* [BRIEF] In the records, take the lines between the one holding "Where should I" and the one holding "click(715, 530)", inclusive, and write them out again with "chevron arrow" swapped for "dropdown arrow", leaving the pictures out and everything else unchanged.

* [Page and screen pointing data]
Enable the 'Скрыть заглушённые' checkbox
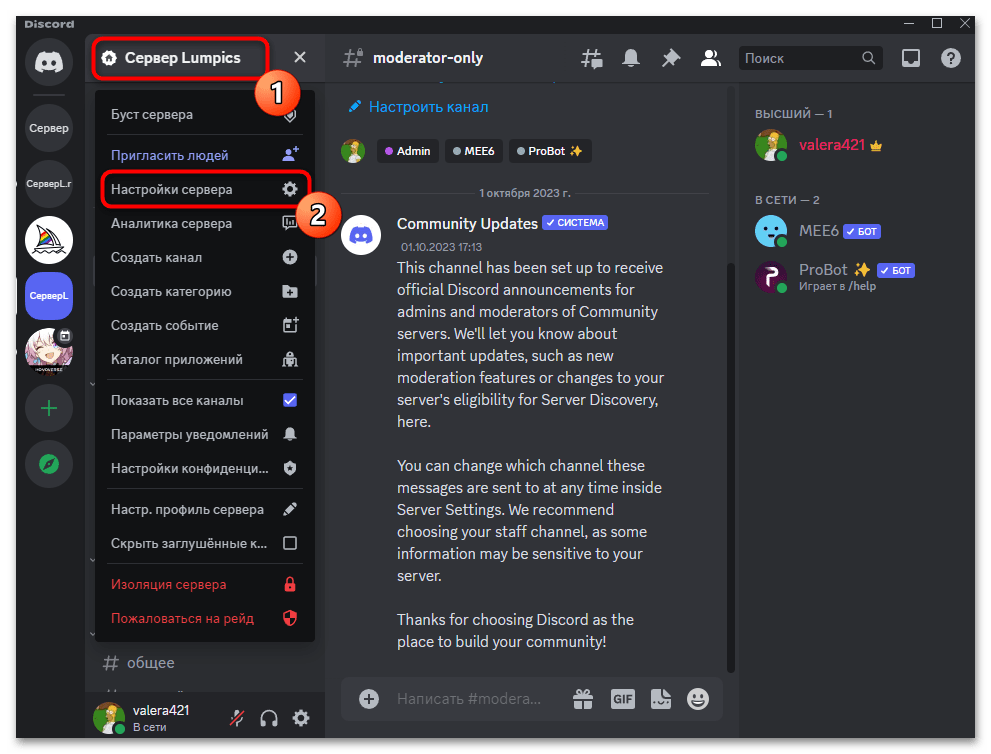The image size is (991, 754). click(290, 543)
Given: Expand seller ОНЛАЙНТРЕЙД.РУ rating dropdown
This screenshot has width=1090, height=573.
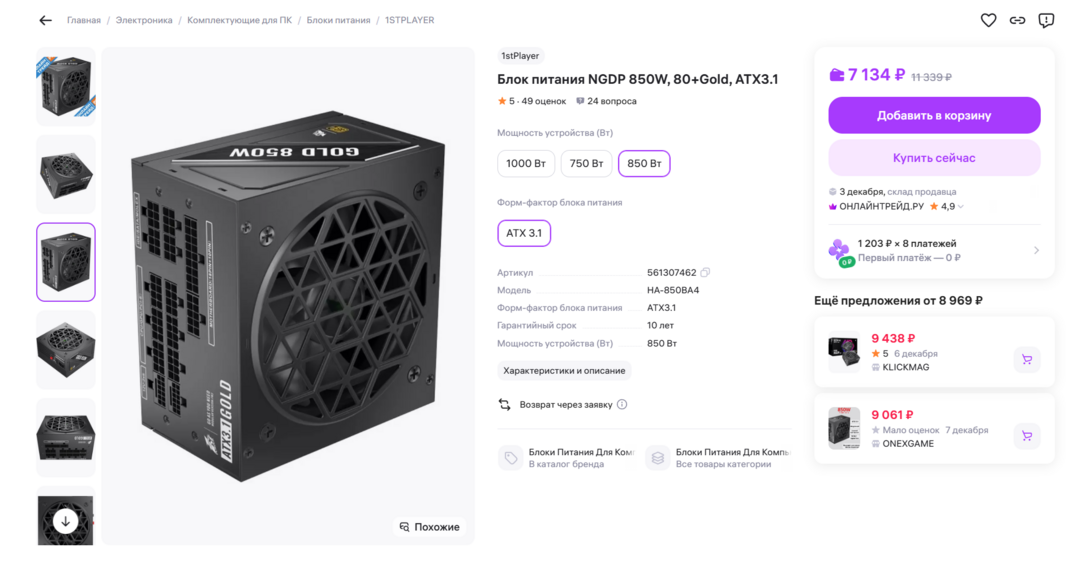Looking at the screenshot, I should click(961, 207).
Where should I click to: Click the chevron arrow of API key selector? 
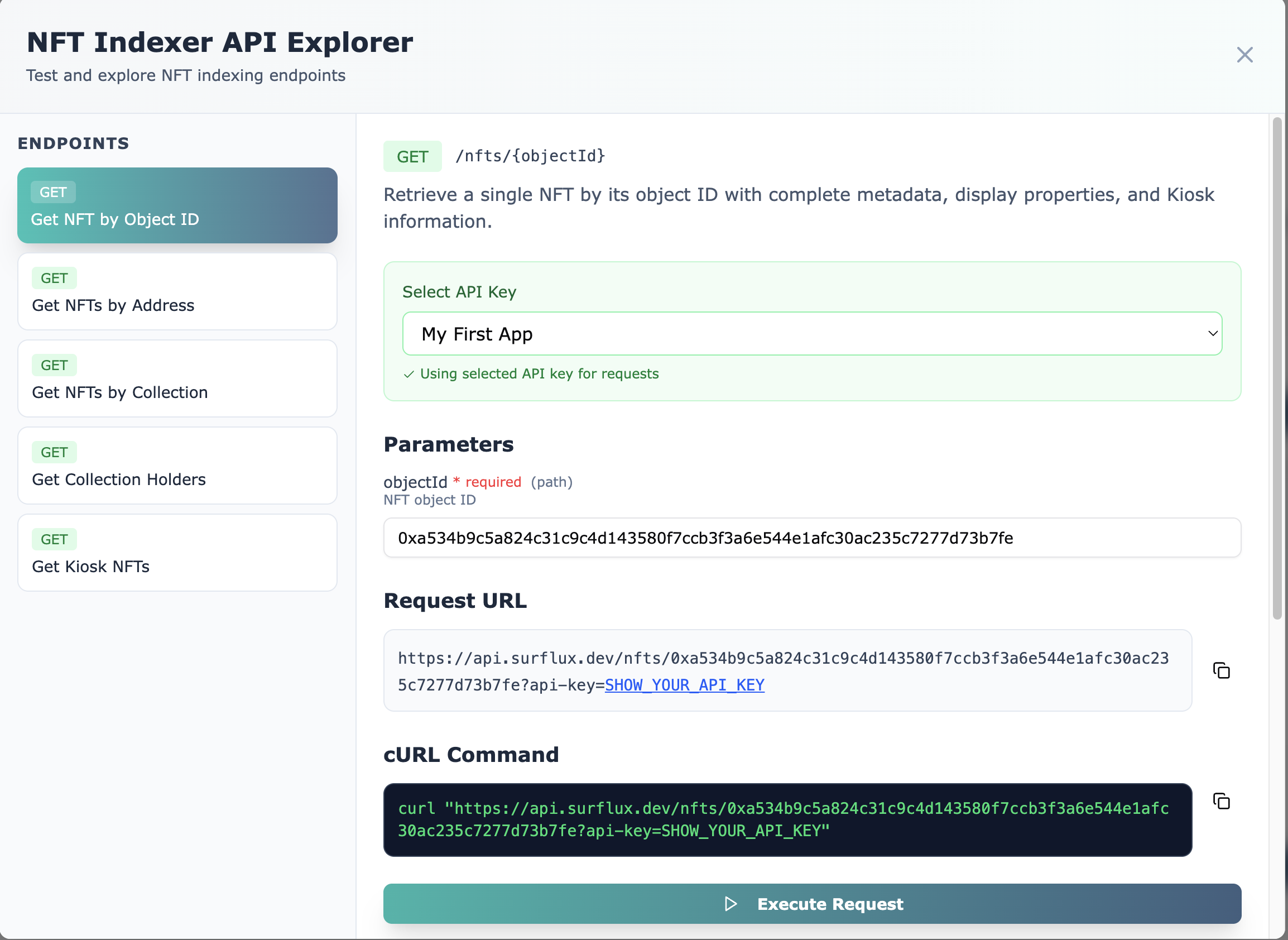click(x=1212, y=333)
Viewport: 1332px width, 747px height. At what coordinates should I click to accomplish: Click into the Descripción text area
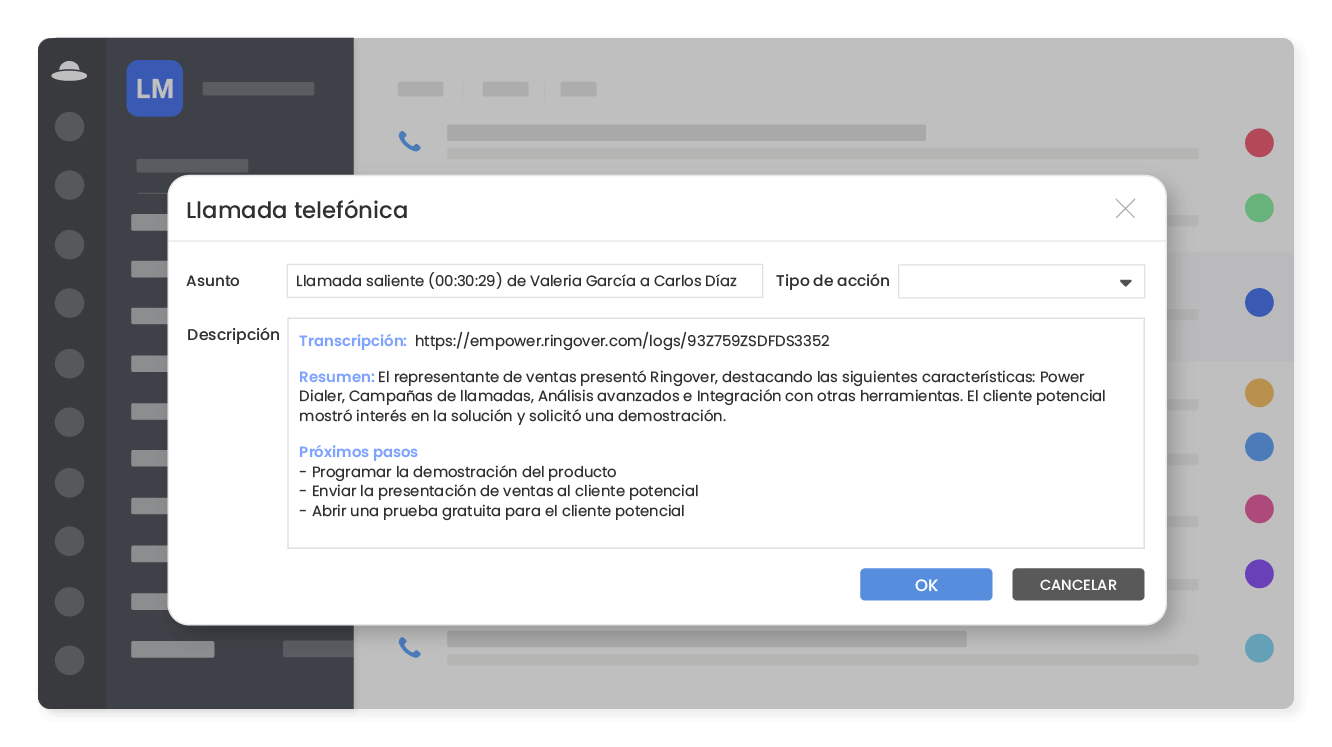click(715, 530)

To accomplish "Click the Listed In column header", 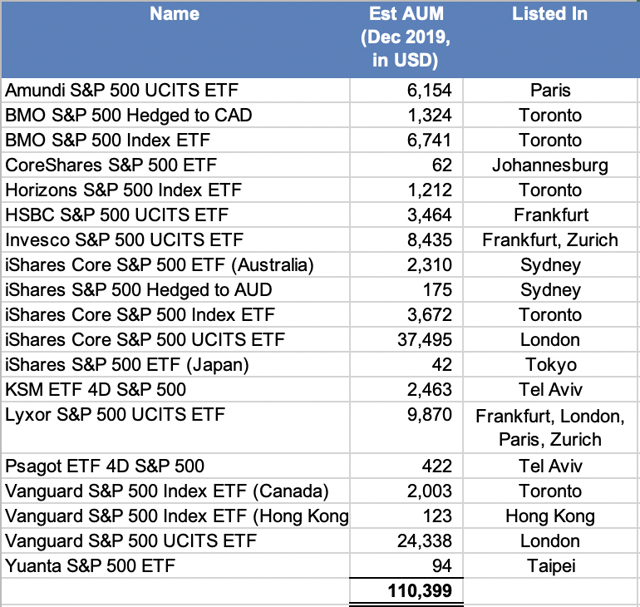I will 549,14.
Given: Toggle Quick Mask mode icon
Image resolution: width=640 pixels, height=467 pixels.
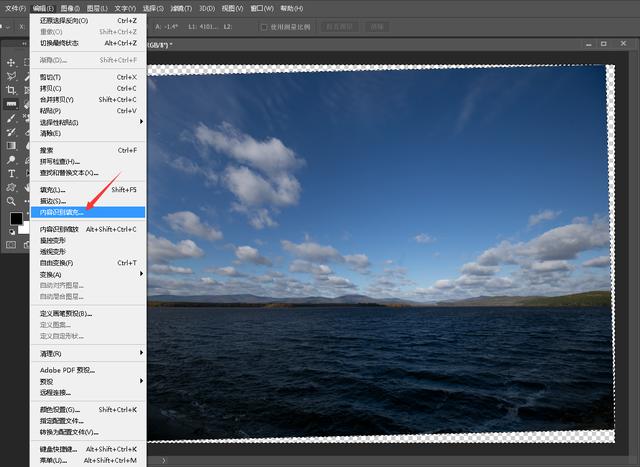Looking at the screenshot, I should click(12, 244).
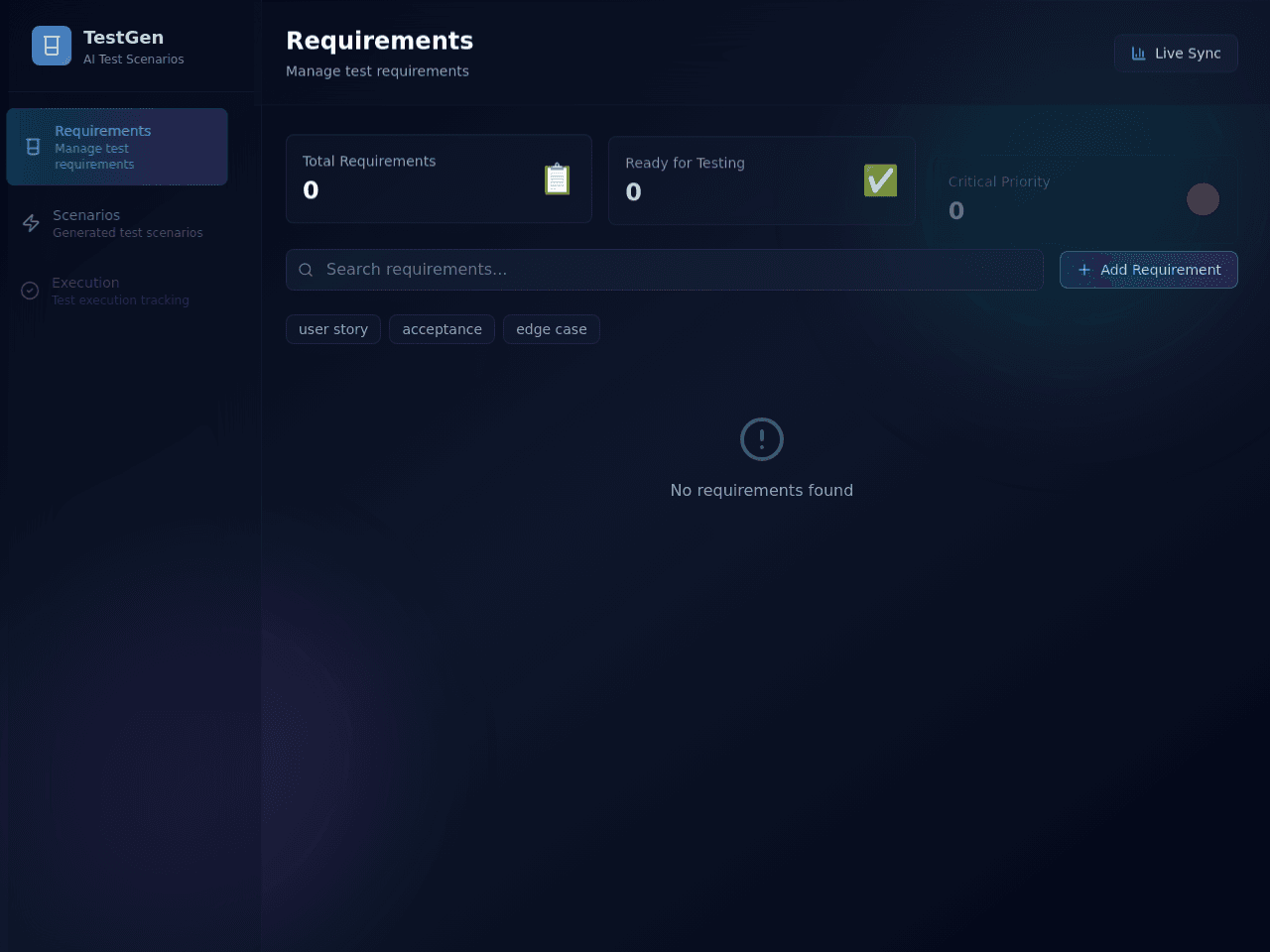Click the Execution checkmark circle icon

[30, 291]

* [ANSWER TO THIS EXERCISE]
Where should I click to: Click the dropdown arrow of API key selector? 
click(x=1212, y=333)
Viewport: 1332px width, 747px height. At what coordinates should I click to accomplish: Click into the Descripción text area
click(715, 530)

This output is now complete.